It’s Natural, But Doesn’t Always Come Naturally
August Is National Breastfeeding Month
Whether you’re a first-time mom or an experienced mom, breastfeeding can be a different experience for everyone. Research shows that breastfeeding provides many health benefits for mothers and their babies, but it’s not always an easy experience. Jan Record, a registered nurse and international board-certified lactation consultant at Indiana University Health West Hospital, offers breastfeeding support for new and experienced moms.
“As your baby learns how to nurse, and as you both get into a routine, remember that patience is key,” Record says. “Some babies latch right away and others struggle in the beginning. Have patience and perseverance when beginning to breastfeed.”
Record and the lactation consultants at IU Health West Hospital meet moms and their new babies in the hospital after delivery. Her tips for breastfeeding success include:
• Breastfeed within the first hour of the baby’s life. After that, breastfeed whenever the baby shows signs of hunger or at least every three hours.
• Avoid using artificial nipples such as pacifiers and avoid feeding with water or formula, unless it’s advised by the doctor.
• Hold your baby directly on your skin. Skin-to-skin contact, starting immediately after birth, can help with breastfeeding and with stabilization of the baby’s heart rate, breathing and body temperature. Both mom and dad can hold the baby skin- to-skin, and doing so releases hormones that promote relaxation and bonding.
When asked what moms can do to prepare, Record says childbirth education classes help give you and your partner a better idea of what to expect. She also encourages breastfeeding support groups, which provide opportunities for moms to receive individual support from lactation specialists and meet other breastfeeding moms. Record and the team of lactation specialists at IU Health West Hospital lead a breastfeeding support group for moms with newborns and babies up to age one.
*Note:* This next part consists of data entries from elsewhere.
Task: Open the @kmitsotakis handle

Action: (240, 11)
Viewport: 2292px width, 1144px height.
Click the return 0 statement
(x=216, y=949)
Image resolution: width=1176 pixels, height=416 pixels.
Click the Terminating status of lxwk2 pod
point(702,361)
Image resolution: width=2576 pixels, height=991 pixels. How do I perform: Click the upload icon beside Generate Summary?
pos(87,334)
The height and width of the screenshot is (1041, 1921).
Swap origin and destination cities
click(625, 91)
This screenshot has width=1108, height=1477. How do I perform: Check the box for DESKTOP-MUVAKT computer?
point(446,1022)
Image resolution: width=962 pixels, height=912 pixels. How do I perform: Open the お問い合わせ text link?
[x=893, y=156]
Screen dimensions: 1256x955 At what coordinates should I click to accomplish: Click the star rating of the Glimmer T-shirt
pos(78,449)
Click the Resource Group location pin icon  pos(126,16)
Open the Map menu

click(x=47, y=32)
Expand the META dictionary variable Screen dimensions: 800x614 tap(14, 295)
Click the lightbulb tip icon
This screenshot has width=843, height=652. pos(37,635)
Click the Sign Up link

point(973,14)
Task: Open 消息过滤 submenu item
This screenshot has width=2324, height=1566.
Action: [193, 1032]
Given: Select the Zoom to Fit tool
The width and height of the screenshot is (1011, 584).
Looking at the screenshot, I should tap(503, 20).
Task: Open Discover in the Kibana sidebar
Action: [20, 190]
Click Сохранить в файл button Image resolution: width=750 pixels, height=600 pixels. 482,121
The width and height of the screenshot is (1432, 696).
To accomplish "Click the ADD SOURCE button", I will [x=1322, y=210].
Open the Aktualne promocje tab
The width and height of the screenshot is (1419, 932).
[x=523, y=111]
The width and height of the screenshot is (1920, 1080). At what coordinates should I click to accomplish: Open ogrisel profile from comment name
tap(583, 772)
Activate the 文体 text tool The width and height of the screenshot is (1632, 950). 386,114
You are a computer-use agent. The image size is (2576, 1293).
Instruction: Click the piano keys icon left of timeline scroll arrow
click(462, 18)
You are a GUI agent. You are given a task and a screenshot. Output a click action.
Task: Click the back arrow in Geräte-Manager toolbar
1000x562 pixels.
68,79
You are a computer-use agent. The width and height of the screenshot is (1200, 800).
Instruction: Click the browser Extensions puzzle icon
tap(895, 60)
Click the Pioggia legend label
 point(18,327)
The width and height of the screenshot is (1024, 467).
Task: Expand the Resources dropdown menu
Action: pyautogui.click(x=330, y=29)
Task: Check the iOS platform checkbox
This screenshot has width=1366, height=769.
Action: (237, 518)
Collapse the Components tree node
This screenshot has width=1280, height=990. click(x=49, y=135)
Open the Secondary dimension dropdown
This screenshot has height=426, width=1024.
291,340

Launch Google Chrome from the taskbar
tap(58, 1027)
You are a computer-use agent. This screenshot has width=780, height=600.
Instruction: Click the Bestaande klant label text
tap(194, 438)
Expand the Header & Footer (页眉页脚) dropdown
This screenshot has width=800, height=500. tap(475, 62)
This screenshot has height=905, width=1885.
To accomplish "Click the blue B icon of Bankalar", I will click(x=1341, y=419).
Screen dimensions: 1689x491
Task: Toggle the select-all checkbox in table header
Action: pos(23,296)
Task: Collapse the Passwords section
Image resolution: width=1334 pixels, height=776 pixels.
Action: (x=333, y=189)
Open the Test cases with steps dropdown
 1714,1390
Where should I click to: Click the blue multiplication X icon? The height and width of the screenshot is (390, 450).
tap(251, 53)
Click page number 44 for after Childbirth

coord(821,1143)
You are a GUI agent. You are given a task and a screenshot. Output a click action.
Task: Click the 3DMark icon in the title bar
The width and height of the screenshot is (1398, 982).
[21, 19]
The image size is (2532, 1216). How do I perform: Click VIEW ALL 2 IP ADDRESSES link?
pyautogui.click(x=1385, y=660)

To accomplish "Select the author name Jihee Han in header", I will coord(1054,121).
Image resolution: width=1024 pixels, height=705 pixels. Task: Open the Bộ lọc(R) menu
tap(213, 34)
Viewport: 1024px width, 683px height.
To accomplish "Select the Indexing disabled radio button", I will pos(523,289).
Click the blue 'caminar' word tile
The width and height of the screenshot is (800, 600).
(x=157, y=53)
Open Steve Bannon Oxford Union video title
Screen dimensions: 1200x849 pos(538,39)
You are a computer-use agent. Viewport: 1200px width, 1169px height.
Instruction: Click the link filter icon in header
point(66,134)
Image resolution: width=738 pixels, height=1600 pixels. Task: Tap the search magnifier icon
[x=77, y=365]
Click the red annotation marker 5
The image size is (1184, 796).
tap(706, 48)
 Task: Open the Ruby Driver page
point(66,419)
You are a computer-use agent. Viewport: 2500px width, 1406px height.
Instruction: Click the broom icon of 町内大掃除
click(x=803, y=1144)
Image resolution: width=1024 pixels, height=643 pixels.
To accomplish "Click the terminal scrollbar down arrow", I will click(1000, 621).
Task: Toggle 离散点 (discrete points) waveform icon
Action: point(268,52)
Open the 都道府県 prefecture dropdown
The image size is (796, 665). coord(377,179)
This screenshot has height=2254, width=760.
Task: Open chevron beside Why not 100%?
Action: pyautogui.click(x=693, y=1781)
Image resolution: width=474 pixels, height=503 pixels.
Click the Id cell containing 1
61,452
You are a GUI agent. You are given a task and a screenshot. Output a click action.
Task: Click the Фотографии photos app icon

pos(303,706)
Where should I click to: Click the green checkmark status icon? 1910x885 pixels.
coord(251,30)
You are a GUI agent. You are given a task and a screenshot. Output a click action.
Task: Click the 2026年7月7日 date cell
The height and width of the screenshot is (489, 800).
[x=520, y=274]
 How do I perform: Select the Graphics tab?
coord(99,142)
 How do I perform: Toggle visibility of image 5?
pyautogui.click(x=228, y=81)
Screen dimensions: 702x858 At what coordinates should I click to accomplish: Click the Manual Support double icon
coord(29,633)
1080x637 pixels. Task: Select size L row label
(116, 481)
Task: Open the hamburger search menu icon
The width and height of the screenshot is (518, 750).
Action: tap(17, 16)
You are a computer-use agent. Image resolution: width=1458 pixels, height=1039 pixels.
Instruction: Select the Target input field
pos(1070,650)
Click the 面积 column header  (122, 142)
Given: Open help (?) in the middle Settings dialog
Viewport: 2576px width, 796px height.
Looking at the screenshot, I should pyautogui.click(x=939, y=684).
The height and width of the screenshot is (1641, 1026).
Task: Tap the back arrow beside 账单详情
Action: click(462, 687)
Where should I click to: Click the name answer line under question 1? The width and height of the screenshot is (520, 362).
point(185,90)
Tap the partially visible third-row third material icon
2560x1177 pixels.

Breastfeeding has many benefits for babies and provides excellent nutrition such as proteins, vitamins and healthy fats. Breastmilk also contains disease-fighting substances which protect babies from illness. Babies aren’t the only ones who benefit from breastfeeding – moms do, too. Breastfeeding offers a routine that helps mothers bond with their baby, decreases postpartum depression, and it burns extra calories, helping lose pregnancy weight gain.